Los impuestos a las emisiones de fuentes fijas, que comenzaron a operar el 1 de enero de 2017, aportaron al fisco US$ 191,3 millones. Sumado a los US$ 107 millones recaudados por el impuesto a fuentes móviles, fueron casi US$ 300 millones ingresados por concepto de impuestos verdes. La institucionalidad diseñada, incluyendo un completo sistema de medición, reporte y verificación (MRV) de emisiones que operó de manera efectiva, fue clave para la correcta implementación.

El 1 de enero de 2017 entró en régimen la aplicación de los primeros impuestos verdes en Chile. Estos impuestos gravan las emisiones de los contaminantes locales -responsables de la contaminación atmosférica, el mayor problema ambiental nacional- y gravan también las emisiones de gases de efecto invernadero (GEI), responsables del mayor problema ambiental a nivel global: el cambio climático.

Están afectos a este impuesto todos los establecimientos con calderas y turbinas con potencia igual o superior a 50 megawatts térmicos (MWt). Tras un año de implementación, en abril de 2018 estos establecimientos pagaron, por primera vez, el tributo equivalente a sus emisiones del año anterior. El total ascendió a US$ 191,3 millones, de los cuales un 88% corresponden a dióxido de carbono.
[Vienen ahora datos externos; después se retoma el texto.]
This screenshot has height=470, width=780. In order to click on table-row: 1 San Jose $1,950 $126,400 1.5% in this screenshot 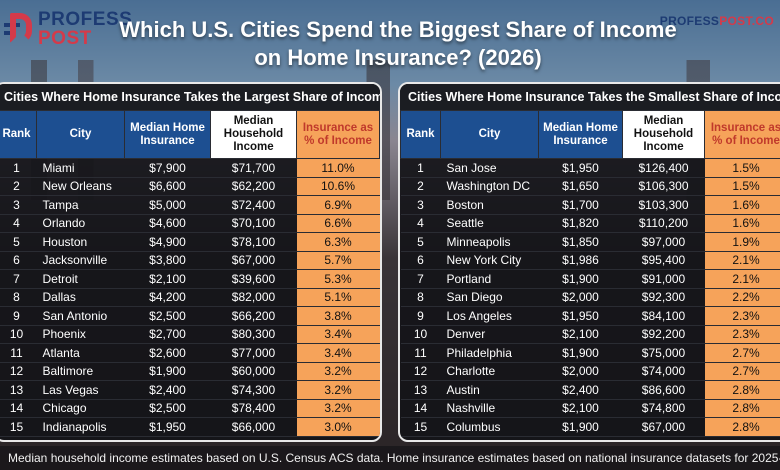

El otro 12% corresponde a contaminantes locales.

“El principio básico de ‘quien contamina paga’ promueve la incorporación de instrumentos de gestión ambiental que trasladan la regulación desde una imposición del Estado hacia los privados, que son quienes pueden y deben decidir la forma de transitar hacia sistemas productivos con menos emisiones”, destacó la ministra del Medio Ambiente, Marcela Cubillos, en entrevista con diario El Mercurio a mediados de mayo.

A los US$ 191,3 millones se suman los ingresos provenientes de fuentes móviles, que gravan por única vez la compraventa de vehículos nuevos en función de su rendimiento urbano, potencial de emisión de NOX y precio de venta. En 2017, lo recaudado por el impuesto verde a fuentes móviles ascendió a US$ 107 millones, con lo cual se alcanzó un total de cerca de US$300 millones por concepto de impuestos verdes en el año.

La implementación del impuesto ha sido evaluada positivamente por el Ministerio del Medio Ambiente. La institucionalidad que la sostiene sigue hoy avanzando en su perfeccionamiento operativo, especialmente en lo relacionado al reglamento, los protocolos y las guías asociadas a los procesos de registro de establecimientos y sus respectivas fuentes, y la medición, reporte y verificación de emisiones.